[Goal of the exercise] Please reproduce the entire listing, character for character.

(Data records begins)

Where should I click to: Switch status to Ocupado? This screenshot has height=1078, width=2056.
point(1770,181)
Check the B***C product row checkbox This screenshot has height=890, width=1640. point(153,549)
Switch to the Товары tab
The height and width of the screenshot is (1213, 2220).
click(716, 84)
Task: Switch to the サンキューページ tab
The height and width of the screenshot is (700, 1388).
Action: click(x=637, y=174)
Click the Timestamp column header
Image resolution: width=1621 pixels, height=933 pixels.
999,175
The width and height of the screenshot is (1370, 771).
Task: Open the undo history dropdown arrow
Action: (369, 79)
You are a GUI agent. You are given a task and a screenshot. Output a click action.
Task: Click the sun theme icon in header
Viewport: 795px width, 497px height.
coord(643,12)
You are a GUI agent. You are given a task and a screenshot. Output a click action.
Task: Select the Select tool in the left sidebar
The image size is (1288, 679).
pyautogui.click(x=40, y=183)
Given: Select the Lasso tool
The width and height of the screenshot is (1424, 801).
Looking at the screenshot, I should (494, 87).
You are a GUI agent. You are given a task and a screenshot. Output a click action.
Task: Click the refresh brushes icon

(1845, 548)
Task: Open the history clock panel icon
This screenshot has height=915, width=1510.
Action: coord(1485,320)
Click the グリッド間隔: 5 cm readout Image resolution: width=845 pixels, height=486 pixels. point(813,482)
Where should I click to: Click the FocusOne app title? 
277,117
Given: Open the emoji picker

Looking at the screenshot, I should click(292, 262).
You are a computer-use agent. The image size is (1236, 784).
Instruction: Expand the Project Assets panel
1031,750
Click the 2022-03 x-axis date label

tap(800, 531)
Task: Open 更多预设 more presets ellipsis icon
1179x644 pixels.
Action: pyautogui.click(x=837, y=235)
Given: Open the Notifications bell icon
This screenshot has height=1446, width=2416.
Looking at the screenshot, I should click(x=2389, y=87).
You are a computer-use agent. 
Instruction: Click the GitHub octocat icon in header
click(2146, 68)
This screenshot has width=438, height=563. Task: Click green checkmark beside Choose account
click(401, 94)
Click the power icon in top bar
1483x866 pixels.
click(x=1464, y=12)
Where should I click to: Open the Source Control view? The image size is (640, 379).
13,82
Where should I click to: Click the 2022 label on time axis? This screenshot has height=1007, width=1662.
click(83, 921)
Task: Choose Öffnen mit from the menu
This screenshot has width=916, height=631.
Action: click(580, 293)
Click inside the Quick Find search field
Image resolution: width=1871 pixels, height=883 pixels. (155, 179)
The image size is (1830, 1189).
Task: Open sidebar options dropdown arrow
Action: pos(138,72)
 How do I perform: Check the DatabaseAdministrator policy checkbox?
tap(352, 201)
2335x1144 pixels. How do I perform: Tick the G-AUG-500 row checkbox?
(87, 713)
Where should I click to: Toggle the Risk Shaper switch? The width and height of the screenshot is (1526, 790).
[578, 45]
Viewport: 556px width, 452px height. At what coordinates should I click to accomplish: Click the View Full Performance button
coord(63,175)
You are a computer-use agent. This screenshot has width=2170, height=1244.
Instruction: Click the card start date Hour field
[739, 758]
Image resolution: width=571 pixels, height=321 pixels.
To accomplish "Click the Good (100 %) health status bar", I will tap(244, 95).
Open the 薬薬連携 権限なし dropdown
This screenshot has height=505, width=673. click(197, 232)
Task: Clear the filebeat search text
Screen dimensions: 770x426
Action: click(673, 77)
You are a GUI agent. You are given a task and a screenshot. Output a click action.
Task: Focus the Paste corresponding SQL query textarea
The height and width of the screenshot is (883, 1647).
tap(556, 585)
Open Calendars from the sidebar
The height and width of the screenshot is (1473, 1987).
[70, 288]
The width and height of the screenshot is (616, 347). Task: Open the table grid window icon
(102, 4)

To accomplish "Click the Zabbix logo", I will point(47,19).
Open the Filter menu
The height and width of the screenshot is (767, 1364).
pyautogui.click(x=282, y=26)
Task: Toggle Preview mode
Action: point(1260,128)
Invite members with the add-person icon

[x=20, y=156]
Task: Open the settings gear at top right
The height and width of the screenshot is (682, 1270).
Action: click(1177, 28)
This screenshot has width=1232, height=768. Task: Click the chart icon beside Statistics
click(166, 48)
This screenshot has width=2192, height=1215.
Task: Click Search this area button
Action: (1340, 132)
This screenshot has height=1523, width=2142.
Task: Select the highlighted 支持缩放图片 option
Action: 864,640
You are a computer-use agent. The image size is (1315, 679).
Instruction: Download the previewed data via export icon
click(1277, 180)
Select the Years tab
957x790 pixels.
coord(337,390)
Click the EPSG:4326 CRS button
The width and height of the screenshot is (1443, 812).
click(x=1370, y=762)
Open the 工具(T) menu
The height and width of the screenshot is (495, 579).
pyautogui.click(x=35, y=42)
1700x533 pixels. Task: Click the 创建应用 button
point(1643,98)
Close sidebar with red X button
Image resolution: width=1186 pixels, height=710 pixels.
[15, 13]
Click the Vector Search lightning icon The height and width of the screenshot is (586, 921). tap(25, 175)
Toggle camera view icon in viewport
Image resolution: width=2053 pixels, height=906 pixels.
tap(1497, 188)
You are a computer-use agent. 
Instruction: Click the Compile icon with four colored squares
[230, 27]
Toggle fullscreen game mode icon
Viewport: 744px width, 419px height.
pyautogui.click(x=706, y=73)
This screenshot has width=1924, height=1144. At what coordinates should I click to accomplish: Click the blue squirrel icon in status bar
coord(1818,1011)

(Data records ends)

[Exercise answer]
Where should I click to: Switch status to Ocupado? This screenshot has height=1078, width=2056.
point(1770,181)
Check the B***C product row checkbox This screenshot has height=890, width=1640. point(153,549)
Switch to the Товары tab
The height and width of the screenshot is (1213, 2220).
click(716, 84)
Task: Switch to the サンキューページ tab
The height and width of the screenshot is (700, 1388).
Action: click(x=637, y=174)
Click the Timestamp column header
Image resolution: width=1621 pixels, height=933 pixels.
999,175
The width and height of the screenshot is (1370, 771).
Task: Open the undo history dropdown arrow
Action: (369, 79)
You are a GUI agent. You are given a task and a screenshot. Output a click action.
Task: Click the sun theme icon in header
Viewport: 795px width, 497px height.
coord(643,12)
You are a GUI agent. You are given a task and a screenshot. Output a click action.
Task: Select the Select tool in the left sidebar
The image size is (1288, 679).
pyautogui.click(x=40, y=183)
Given: Select the Lasso tool
The width and height of the screenshot is (1424, 801).
Looking at the screenshot, I should (494, 87).
You are a GUI agent. You are given a task and a screenshot. Output a click action.
Task: Click the refresh brushes icon

(1845, 548)
Task: Open the history clock panel icon
This screenshot has height=915, width=1510.
Action: coord(1485,320)
Click the グリッド間隔: 5 cm readout Image resolution: width=845 pixels, height=486 pixels. point(813,482)
Where should I click to: Click the FocusOne app title? 
277,117
Given: Open the emoji picker

Looking at the screenshot, I should click(292, 262).
You are a computer-use agent. The image size is (1236, 784).
Instruction: Expand the Project Assets panel
1031,750
Click the 2022-03 x-axis date label

tap(800, 531)
Task: Open 更多预设 more presets ellipsis icon
1179x644 pixels.
Action: pyautogui.click(x=837, y=235)
Given: Open the Notifications bell icon
This screenshot has height=1446, width=2416.
Looking at the screenshot, I should click(x=2389, y=87).
You are a computer-use agent. 
Instruction: Click the GitHub octocat icon in header
click(2146, 68)
This screenshot has width=438, height=563. Task: Click green checkmark beside Choose account
click(401, 94)
Click the power icon in top bar
1483x866 pixels.
click(x=1464, y=12)
Where should I click to: Open the Source Control view? The image size is (640, 379).
13,82
Where should I click to: Click the 2022 label on time axis? This screenshot has height=1007, width=1662.
click(83, 921)
Task: Choose Öffnen mit from the menu
This screenshot has width=916, height=631.
Action: click(580, 293)
Click inside the Quick Find search field
Image resolution: width=1871 pixels, height=883 pixels. (155, 179)
The image size is (1830, 1189).
Task: Open sidebar options dropdown arrow
Action: pos(138,72)
 How do I perform: Check the DatabaseAdministrator policy checkbox?
tap(352, 201)
2335x1144 pixels. How do I perform: Tick the G-AUG-500 row checkbox?
(87, 713)
Where should I click to: Toggle the Risk Shaper switch? The width and height of the screenshot is (1526, 790).
[578, 45]
Viewport: 556px width, 452px height. At what coordinates should I click to accomplish: Click the View Full Performance button
coord(63,175)
You are a computer-use agent. This screenshot has width=2170, height=1244.
Instruction: Click the card start date Hour field
[739, 758]
Image resolution: width=571 pixels, height=321 pixels.
To accomplish "Click the Good (100 %) health status bar", I will tap(244, 95).
Open the 薬薬連携 権限なし dropdown
This screenshot has height=505, width=673. click(197, 232)
Task: Clear the filebeat search text
Screen dimensions: 770x426
Action: click(673, 77)
You are a GUI agent. You are given a task and a screenshot. Output a click action.
Task: Focus the Paste corresponding SQL query textarea
The height and width of the screenshot is (883, 1647).
tap(556, 585)
Open Calendars from the sidebar
The height and width of the screenshot is (1473, 1987).
[70, 288]
The width and height of the screenshot is (616, 347). Task: Open the table grid window icon
(102, 4)

To accomplish "Click the Zabbix logo", I will point(47,19).
Open the Filter menu
The height and width of the screenshot is (767, 1364).
pyautogui.click(x=282, y=26)
Task: Toggle Preview mode
Action: point(1260,128)
Invite members with the add-person icon

[x=20, y=156]
Task: Open the settings gear at top right
The height and width of the screenshot is (682, 1270).
Action: click(1177, 28)
This screenshot has width=1232, height=768. Task: Click the chart icon beside Statistics
click(166, 48)
This screenshot has width=2192, height=1215.
Task: Click Search this area button
Action: (1340, 132)
This screenshot has height=1523, width=2142.
Task: Select the highlighted 支持缩放图片 option
Action: 864,640
You are a computer-use agent. The image size is (1315, 679).
Instruction: Download the previewed data via export icon
click(1277, 180)
Select the Years tab
957x790 pixels.
coord(337,390)
Click the EPSG:4326 CRS button
The width and height of the screenshot is (1443, 812).
click(x=1370, y=762)
Open the 工具(T) menu
The height and width of the screenshot is (495, 579).
pyautogui.click(x=35, y=42)
1700x533 pixels. Task: Click the 创建应用 button
point(1643,98)
Close sidebar with red X button
Image resolution: width=1186 pixels, height=710 pixels.
[15, 13]
Click the Vector Search lightning icon The height and width of the screenshot is (586, 921). tap(25, 175)
Toggle camera view icon in viewport
Image resolution: width=2053 pixels, height=906 pixels.
tap(1497, 188)
You are a computer-use agent. 
Instruction: Click the Compile icon with four colored squares
[230, 27]
Toggle fullscreen game mode icon
Viewport: 744px width, 419px height.
pyautogui.click(x=706, y=73)
This screenshot has width=1924, height=1144. At what coordinates should I click to accomplish: Click the blue squirrel icon in status bar
coord(1818,1011)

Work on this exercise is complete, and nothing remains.